The Wellington Inner City Bypass will provide a safer, more efficient route between the southern and eastern suburbs and the northern gateway to Wellington. It will re-route cross-city traffic away from Ghuznee Street and the heart of the inner city and Cuba Street area.

It is a one-way, two-lane road at ground level, with dedicated turning lanes and a 50km/h speed limit (until just past the Willis Street intersection, heading north, where the speed limit will increase to 80km/h and the road will be gradually lowered beneath Vivian Street). Existing roads will be altered and redefined, and 700 metres of new road will be constructed along with 1080 metres of new footpath and cycleway.

A total of 23 heritage buildings are to be preserved as part of the project at an estimated cost of $3million. Of these, five will remain in place and 18 relocated and restored, with one taken down and reconstructed using materials still in good condition.

Buildings of similar age and style will be kept together, preserved and restored with their original orientation and access maintained wherever possible. A historic precinct will be created adjoining Footscray Avenue for those we have to move.

Transit will install three new sets of traffic signals, build a new motorway on-ramp at Willis/Abel Smith Streets and move the current motorway off-ramp from Ghuznee Street to Vivian Street.

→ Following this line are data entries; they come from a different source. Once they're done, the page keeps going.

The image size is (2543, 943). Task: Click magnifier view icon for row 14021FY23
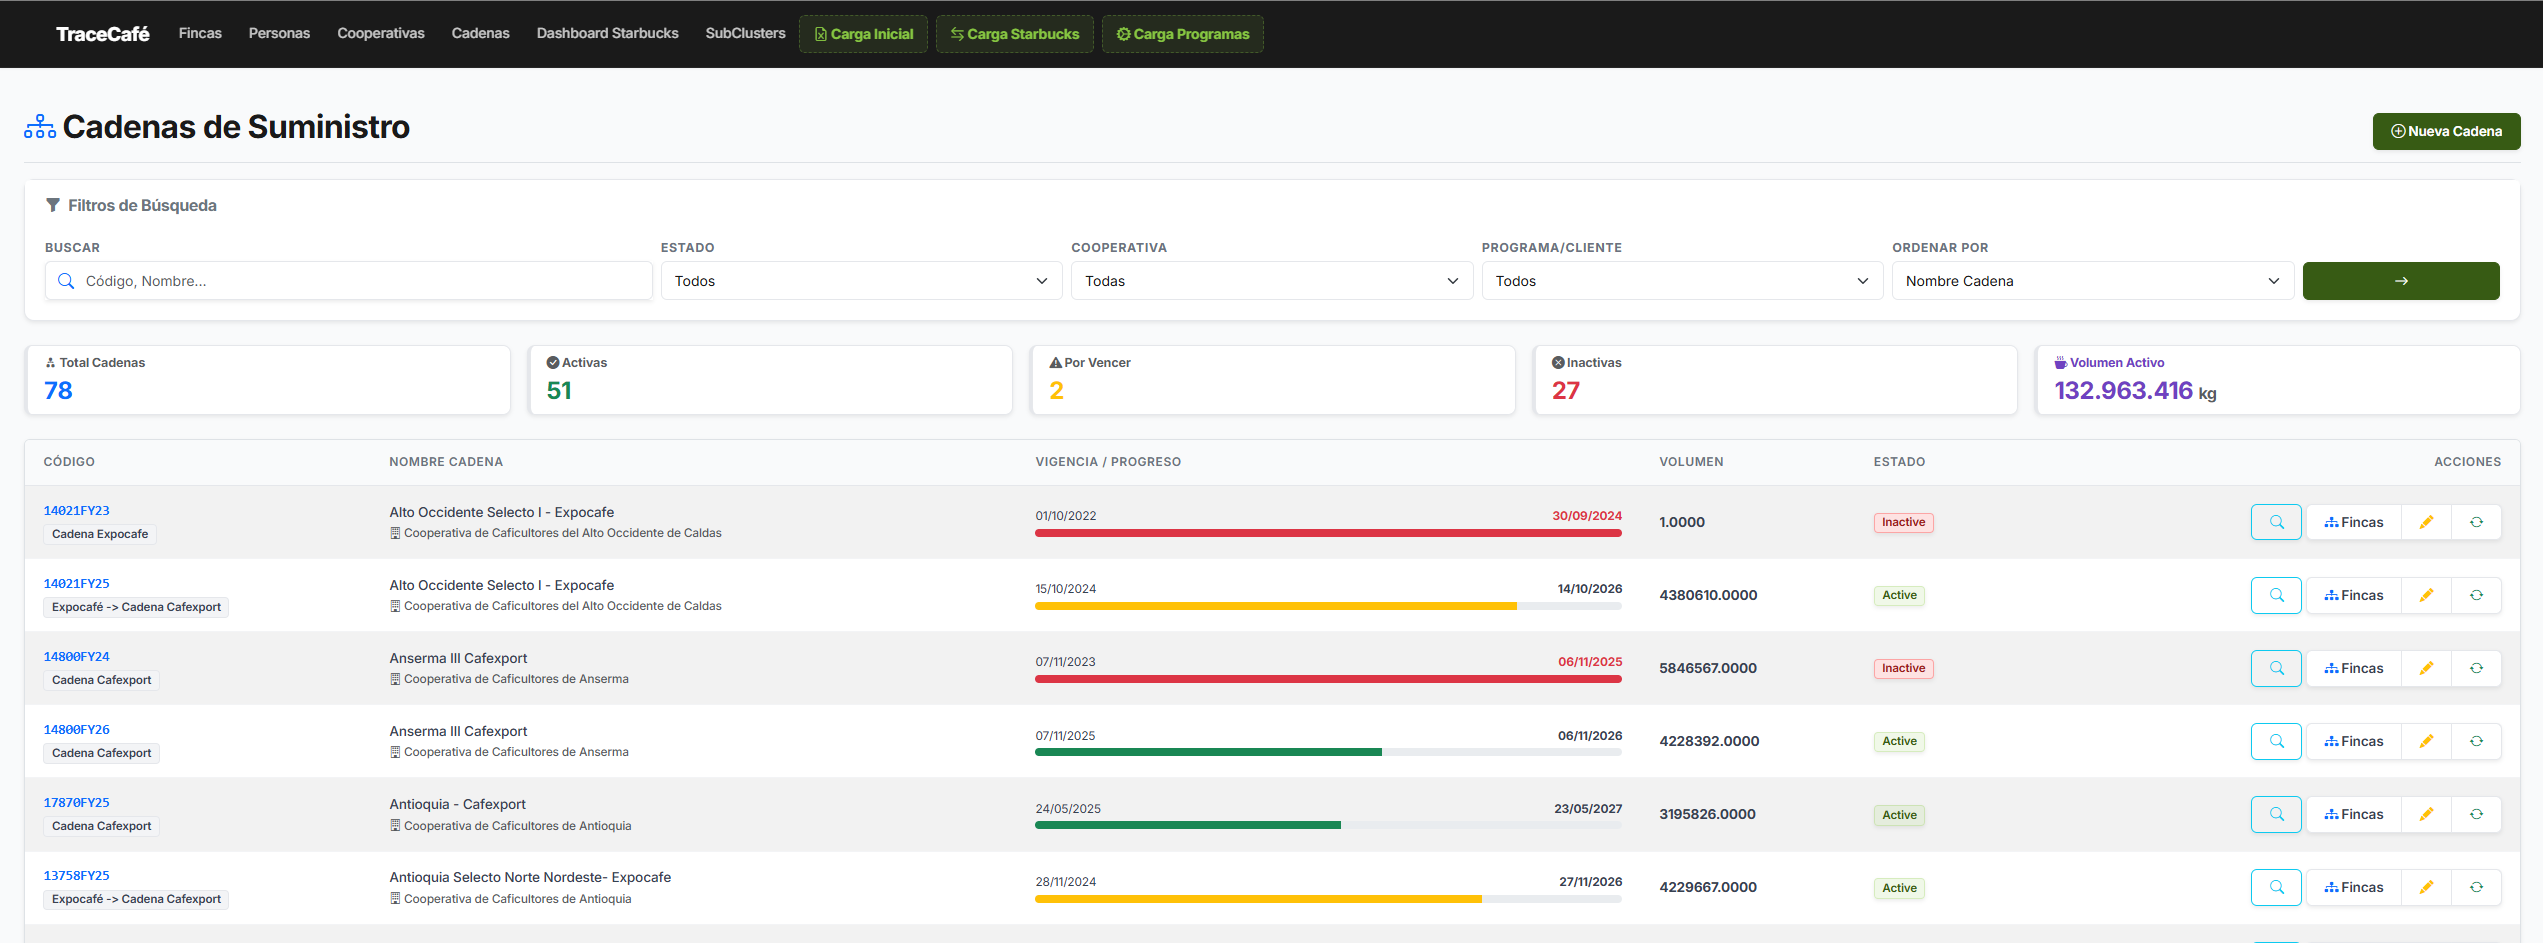[x=2276, y=522]
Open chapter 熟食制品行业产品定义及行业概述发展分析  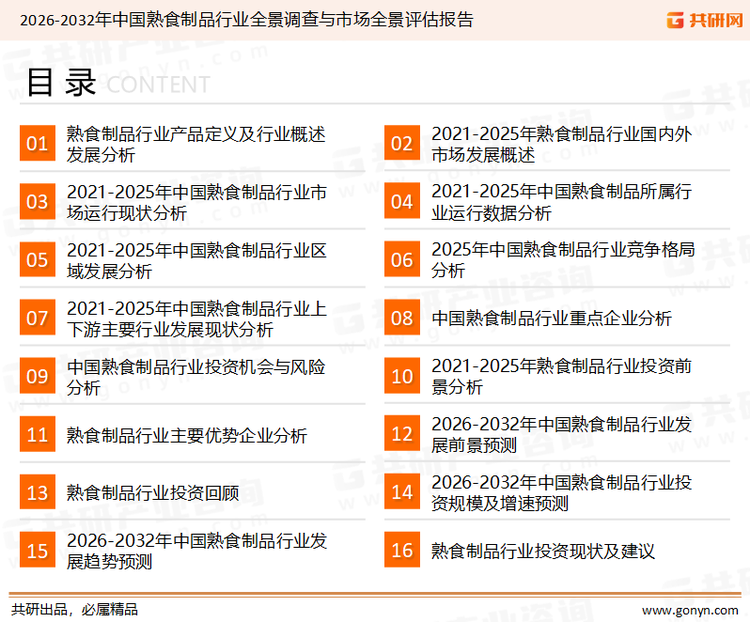pyautogui.click(x=196, y=144)
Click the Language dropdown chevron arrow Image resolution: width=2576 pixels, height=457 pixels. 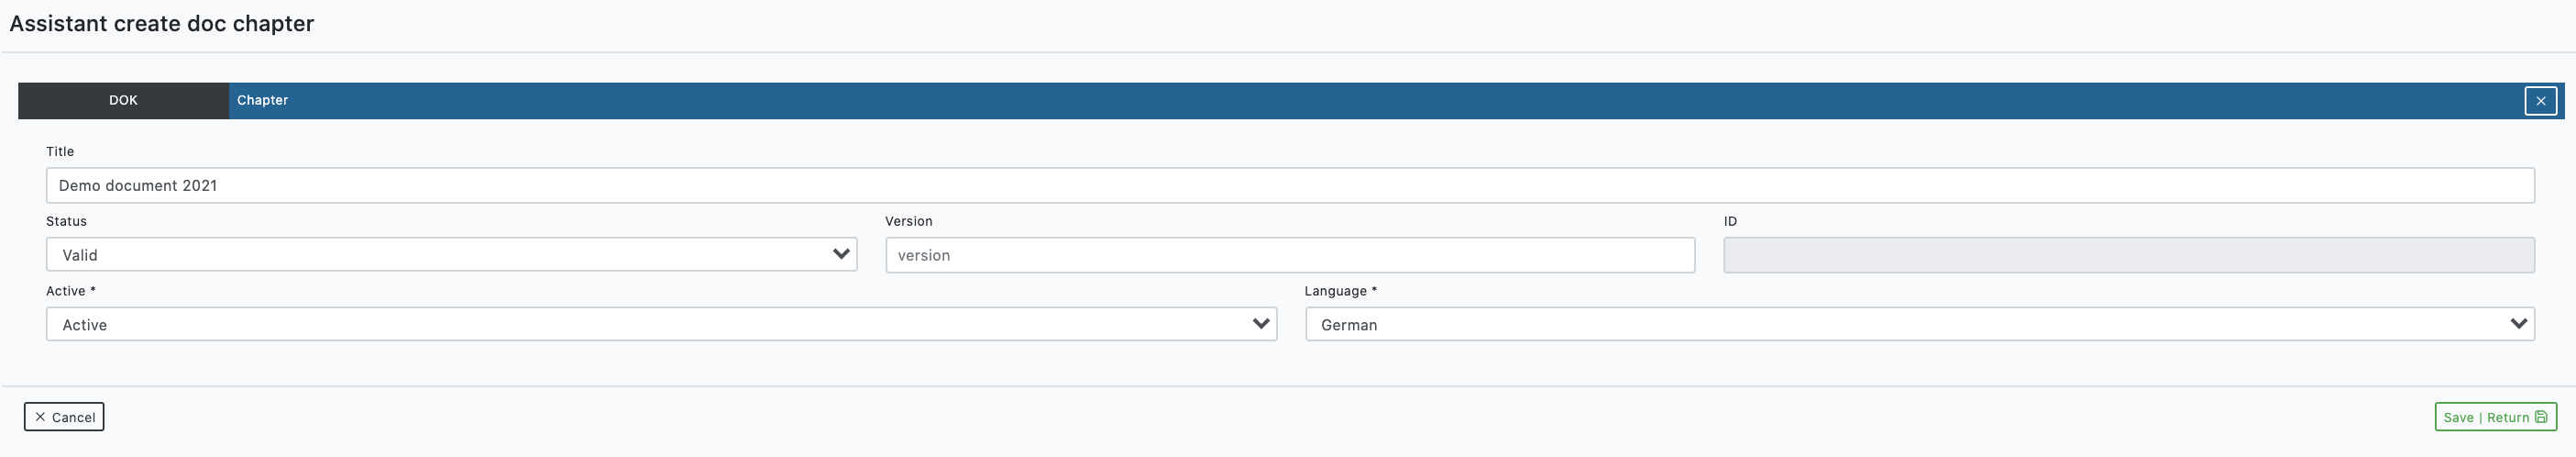(x=2519, y=324)
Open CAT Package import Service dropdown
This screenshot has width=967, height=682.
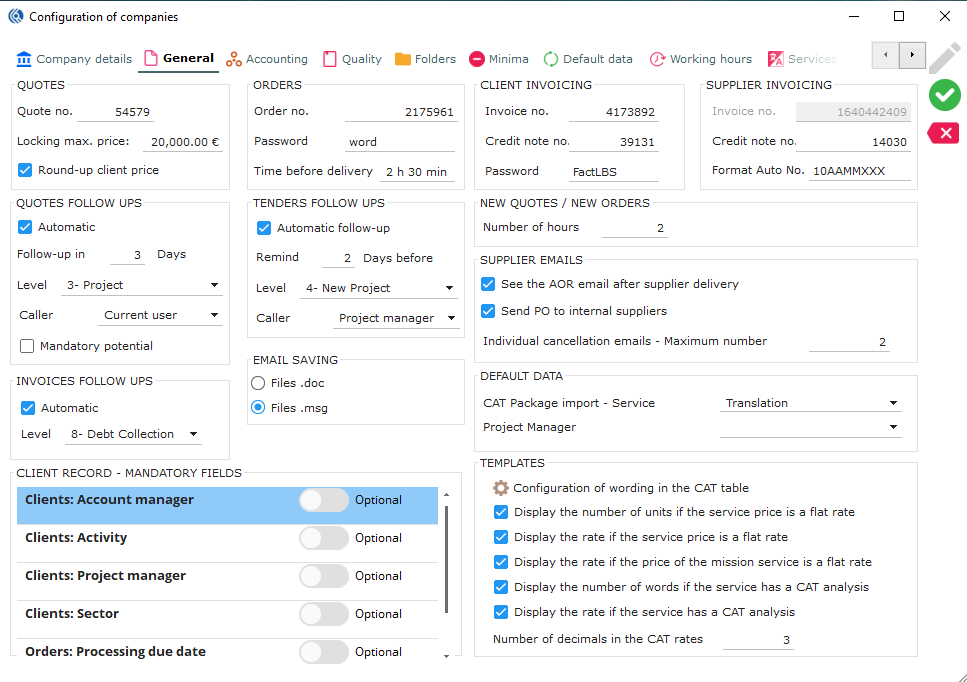(810, 403)
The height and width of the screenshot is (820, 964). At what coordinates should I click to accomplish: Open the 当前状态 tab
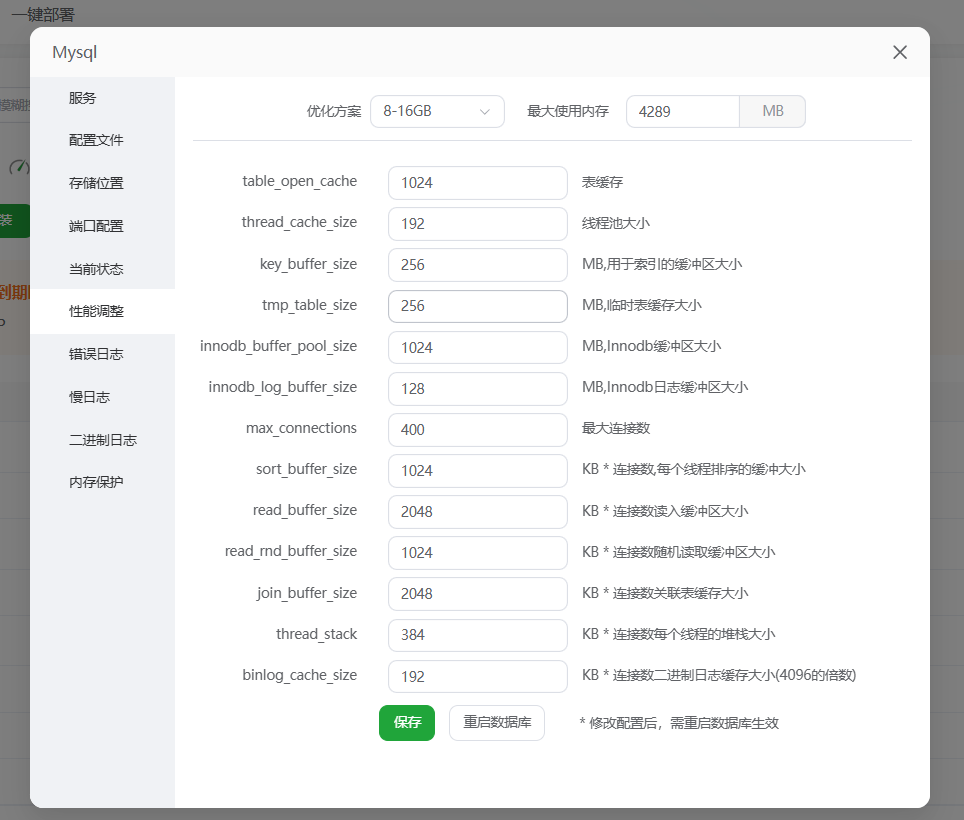pyautogui.click(x=96, y=269)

A new link between Cuba Street and Willis Street will also be created.

Wellington City Council s Te Aro Stormwater main will start at the Taranaki St end of Arthur St, progress along the northern side of Arthur St, across Cuba St and along the route of the bypass until Willis Street, where the main will be laid up Palmer Street to Te Aro Park.

Construction of the bypass is expected to be completed mid 2007.